Extracted information START

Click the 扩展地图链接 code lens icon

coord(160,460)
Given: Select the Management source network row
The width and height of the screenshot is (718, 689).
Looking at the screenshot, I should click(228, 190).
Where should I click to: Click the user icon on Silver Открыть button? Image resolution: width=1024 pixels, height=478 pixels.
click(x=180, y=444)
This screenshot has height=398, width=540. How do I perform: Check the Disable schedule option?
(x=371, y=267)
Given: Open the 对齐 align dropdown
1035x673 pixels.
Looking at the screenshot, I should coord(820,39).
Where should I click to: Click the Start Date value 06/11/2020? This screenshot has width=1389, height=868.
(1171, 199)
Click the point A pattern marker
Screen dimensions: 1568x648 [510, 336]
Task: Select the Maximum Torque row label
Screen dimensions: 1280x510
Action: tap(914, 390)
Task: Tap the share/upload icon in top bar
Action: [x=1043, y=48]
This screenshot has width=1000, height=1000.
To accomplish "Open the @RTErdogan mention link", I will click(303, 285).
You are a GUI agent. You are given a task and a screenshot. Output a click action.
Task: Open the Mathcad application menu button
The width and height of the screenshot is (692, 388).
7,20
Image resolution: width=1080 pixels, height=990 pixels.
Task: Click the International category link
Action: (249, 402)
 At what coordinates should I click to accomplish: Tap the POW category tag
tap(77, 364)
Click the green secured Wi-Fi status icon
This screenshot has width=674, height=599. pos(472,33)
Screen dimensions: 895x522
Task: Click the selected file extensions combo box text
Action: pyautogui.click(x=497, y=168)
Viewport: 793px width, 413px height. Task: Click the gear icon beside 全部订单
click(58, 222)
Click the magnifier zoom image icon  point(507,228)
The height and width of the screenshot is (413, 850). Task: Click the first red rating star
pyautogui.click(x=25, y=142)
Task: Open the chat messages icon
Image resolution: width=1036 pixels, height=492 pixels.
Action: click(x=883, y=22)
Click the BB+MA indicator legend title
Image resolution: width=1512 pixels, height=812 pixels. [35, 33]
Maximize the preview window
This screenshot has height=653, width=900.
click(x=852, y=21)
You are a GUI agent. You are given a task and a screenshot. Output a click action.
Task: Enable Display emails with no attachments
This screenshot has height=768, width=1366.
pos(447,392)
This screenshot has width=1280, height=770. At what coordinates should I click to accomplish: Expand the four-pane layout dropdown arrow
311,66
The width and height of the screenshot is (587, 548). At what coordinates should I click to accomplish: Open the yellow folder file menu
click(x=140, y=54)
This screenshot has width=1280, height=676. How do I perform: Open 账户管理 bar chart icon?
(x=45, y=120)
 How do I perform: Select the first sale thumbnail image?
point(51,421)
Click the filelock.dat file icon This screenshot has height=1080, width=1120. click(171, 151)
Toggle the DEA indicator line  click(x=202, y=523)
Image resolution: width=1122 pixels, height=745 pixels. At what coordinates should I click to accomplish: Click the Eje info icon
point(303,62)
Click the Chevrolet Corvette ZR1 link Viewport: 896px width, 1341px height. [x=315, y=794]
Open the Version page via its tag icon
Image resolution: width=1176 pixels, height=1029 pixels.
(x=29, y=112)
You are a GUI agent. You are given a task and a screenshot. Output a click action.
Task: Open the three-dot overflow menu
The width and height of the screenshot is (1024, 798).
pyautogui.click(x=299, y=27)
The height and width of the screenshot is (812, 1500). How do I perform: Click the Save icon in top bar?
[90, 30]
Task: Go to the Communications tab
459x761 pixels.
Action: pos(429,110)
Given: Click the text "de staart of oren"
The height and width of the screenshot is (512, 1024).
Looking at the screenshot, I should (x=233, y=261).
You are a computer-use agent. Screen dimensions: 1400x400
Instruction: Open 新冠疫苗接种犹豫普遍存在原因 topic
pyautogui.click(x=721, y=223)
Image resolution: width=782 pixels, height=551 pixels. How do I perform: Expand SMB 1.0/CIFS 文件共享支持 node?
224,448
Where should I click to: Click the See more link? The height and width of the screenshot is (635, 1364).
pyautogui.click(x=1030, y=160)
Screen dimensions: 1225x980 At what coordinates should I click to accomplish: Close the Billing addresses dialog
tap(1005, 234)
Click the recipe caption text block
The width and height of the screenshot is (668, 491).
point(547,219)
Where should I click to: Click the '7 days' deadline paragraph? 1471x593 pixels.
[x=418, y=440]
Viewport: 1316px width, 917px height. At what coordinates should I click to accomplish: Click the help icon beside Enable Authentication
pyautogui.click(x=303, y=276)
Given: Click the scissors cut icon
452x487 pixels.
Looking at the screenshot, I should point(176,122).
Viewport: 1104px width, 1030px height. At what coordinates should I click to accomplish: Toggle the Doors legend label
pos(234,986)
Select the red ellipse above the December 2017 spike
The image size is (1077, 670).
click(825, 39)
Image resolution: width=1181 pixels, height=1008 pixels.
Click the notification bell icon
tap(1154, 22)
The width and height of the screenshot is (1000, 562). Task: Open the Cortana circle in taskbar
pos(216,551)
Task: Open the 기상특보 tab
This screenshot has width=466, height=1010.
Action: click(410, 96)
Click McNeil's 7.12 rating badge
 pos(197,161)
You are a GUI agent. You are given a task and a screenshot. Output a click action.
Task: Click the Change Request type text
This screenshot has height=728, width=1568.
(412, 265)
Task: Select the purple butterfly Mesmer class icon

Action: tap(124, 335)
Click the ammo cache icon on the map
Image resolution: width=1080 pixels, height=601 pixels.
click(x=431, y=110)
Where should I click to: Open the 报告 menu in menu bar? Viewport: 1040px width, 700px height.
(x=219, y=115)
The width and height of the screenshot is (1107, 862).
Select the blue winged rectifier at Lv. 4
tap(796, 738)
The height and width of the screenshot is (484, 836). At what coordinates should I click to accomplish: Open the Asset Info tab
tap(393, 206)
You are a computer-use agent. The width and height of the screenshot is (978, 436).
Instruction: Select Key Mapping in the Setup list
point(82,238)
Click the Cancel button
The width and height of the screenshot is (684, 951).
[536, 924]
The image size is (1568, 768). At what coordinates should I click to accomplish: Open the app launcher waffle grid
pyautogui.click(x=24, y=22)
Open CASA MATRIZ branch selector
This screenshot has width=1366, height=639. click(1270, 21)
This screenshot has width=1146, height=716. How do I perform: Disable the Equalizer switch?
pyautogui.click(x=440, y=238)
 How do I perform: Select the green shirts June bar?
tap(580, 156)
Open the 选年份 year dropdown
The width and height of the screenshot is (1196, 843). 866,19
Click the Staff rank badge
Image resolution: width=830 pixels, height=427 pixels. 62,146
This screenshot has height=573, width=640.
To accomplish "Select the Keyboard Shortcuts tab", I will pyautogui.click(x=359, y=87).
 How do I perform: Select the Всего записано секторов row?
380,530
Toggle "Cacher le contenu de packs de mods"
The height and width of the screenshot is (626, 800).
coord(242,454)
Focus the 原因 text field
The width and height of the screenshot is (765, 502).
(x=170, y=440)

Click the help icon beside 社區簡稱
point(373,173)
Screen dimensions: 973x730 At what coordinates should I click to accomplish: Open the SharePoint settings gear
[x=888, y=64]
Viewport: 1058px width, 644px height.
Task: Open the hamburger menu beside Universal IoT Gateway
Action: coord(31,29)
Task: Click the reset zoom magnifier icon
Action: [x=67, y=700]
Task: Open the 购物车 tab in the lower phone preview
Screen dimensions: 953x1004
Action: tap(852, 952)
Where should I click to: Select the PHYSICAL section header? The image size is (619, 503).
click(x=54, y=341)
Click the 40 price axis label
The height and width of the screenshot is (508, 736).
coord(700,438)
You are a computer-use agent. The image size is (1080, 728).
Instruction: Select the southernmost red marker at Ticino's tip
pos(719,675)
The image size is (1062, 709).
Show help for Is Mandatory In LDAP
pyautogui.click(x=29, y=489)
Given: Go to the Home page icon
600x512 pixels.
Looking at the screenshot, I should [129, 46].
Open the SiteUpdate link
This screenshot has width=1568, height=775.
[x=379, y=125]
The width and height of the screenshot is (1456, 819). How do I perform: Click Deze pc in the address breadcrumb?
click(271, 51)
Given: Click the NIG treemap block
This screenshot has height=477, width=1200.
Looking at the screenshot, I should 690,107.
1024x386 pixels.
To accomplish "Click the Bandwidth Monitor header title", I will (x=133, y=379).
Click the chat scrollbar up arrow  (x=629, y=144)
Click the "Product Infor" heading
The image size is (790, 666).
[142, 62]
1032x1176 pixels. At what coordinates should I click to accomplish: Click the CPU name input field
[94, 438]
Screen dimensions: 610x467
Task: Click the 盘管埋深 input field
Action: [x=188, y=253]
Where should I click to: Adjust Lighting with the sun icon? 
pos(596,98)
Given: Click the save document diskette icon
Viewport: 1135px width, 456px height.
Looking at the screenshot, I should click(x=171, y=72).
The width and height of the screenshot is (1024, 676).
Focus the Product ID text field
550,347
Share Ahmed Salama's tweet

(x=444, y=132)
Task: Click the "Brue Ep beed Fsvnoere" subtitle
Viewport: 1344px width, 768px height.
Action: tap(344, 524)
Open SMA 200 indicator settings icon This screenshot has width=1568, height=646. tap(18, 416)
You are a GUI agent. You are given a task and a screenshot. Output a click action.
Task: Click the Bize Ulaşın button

Extracted information END

→ **Work to complete**
Only a number is expected in response: how many lines of the records above include the word "page".

→ **Response**
2